René Descartes viewed the order and coherency of structures designed by a single architect as beautiful. However, the purpose of the ARCHISCULPTURE Photo Project is to create architectural sculptures by collaging photographs of diverse buildings from various architects. In this sense, ARCHISCULPTURE, like ancient cities built by multiple architects, can evoke romanticism due to the organically interconnected structures, but it may also not, because the artist BSW chooses which architectural forms to use as materials for the work based solely on his own perspective among the wide range of architectural works by numerous architects.

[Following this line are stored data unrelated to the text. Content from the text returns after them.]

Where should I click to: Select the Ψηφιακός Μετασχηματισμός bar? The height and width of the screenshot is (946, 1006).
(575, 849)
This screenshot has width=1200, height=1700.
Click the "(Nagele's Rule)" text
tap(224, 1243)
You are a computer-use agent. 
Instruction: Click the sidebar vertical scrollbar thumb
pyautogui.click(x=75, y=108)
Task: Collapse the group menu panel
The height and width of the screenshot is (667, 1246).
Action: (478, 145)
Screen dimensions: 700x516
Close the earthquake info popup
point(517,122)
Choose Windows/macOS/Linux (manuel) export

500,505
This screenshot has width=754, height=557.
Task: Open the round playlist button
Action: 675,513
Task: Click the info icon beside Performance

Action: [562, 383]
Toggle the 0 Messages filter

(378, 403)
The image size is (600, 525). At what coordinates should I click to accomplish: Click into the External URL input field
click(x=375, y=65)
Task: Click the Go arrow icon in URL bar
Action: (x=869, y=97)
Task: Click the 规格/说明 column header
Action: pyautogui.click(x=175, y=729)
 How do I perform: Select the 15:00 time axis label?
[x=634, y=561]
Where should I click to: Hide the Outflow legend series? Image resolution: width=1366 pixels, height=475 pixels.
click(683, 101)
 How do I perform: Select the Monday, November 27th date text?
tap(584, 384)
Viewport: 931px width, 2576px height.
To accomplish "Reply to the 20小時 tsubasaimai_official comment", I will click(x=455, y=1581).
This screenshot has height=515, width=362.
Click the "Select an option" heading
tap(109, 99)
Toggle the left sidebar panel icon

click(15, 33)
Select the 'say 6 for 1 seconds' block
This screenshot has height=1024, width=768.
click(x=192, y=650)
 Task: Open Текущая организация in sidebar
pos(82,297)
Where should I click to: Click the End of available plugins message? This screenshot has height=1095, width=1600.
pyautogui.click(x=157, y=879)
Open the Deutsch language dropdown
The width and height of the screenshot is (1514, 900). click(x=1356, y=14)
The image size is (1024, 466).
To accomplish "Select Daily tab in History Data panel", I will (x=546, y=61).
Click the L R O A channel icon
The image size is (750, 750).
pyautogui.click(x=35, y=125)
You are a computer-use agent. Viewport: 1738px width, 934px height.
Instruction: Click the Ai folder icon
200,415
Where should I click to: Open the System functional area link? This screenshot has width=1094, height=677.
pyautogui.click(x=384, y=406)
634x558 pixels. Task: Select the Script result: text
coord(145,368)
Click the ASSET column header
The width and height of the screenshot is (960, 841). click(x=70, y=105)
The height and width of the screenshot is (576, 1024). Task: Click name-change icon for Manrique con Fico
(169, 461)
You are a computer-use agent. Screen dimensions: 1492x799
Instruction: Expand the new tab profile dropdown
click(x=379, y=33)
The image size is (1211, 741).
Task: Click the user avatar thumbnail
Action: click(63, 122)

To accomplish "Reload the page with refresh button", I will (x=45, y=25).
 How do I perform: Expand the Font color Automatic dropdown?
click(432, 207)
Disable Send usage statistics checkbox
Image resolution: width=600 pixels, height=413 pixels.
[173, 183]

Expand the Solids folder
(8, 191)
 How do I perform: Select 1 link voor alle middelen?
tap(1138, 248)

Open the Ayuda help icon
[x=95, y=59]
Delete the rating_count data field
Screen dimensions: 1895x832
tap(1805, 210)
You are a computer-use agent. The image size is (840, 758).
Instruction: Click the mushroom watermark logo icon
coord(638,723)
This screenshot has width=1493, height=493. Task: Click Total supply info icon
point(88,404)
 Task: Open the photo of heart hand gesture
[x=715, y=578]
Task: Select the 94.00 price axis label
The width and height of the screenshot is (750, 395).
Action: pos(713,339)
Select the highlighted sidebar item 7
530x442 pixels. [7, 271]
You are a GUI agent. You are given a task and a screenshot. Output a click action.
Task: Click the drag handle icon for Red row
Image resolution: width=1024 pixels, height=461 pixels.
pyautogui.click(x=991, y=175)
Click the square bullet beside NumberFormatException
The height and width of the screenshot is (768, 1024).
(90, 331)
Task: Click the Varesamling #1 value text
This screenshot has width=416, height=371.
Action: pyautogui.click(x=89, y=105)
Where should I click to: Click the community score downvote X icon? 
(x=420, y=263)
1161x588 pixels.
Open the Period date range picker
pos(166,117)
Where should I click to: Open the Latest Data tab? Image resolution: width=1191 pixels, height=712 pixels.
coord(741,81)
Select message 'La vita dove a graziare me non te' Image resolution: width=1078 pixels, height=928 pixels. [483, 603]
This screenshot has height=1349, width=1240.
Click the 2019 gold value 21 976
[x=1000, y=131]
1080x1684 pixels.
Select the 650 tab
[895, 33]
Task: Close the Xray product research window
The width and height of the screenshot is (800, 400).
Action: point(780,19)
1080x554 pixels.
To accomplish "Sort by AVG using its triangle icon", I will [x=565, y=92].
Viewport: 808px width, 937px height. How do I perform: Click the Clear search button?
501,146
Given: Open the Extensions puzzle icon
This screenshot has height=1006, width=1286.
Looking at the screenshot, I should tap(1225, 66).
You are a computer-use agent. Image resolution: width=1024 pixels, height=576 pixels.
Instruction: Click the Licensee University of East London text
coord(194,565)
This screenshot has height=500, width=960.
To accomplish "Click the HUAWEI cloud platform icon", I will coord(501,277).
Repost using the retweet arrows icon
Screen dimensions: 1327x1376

If there is a ‘punctum’ in photography, then the buildings used here will, in a certain way, become BSW’s ‘punctum’, and their assemblage will form the ARCHISCULPTURE.
This work may also bring together structures with political, economic, or social significance, allowing viewers to experience the illusion of a metropolis through the ‘studium’. Much like collectors who carefully arrange and classify their acquisitions, BSW analyses selected city fragments gathered from various places and creates sculptures from them. In this process, the collaged buildings are reborn as a single, beautiful sculpture, retaining the diachronic or synchronic histories of the original architectures, or encompassing them all.
As Russian film director Sergei Mikhailovich Eisenstein explained in relation to the montage technique, meanings that did not exist in each individual scene are newly created in the edited and interconnected whole. The collaging employed in the process of making ARCHISCULPTURE also generates new meanings that were not present in the individual buildings, while combining multiple structures. However, in any case, if we look at the work as it is, this is a non-existent sculpture with an architectural appearance, and the photograph that seems to have captured it is ARCHISCULPTURE.
Antigravity, the new subtitle of the ARCHISCULPTURE, is one of the Deconstructivism techniques, like a collage that has been used for the existing ARCHISCULPTURE project. The trend of Deconstructive Architecture based on French philosopher Jacques Derrida’s theory dismantles the basis of architecture, having doubts about the ideological completeness of Modernism, and it rejects underlying principles, such as gravity and structures in the centrism of architecture and expresses a relative diversity through antigravity and other methods. The element of antigravity used in ARCHISCULPTURE is often used to express tension, one of the structural beauties in the genre of sculpture, and also means waking up from the large common tendency of a standardized society.